Answer with nothing but the number of lines in the listing below that contain "agent".

> _Records for this exercise_:
* * * * * * * * *

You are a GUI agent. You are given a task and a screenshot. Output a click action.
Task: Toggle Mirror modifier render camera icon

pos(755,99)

* * * * * * * * *

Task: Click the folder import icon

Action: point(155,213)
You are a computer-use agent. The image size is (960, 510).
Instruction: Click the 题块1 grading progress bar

* * * * * * * * *

> _Answer space_: 2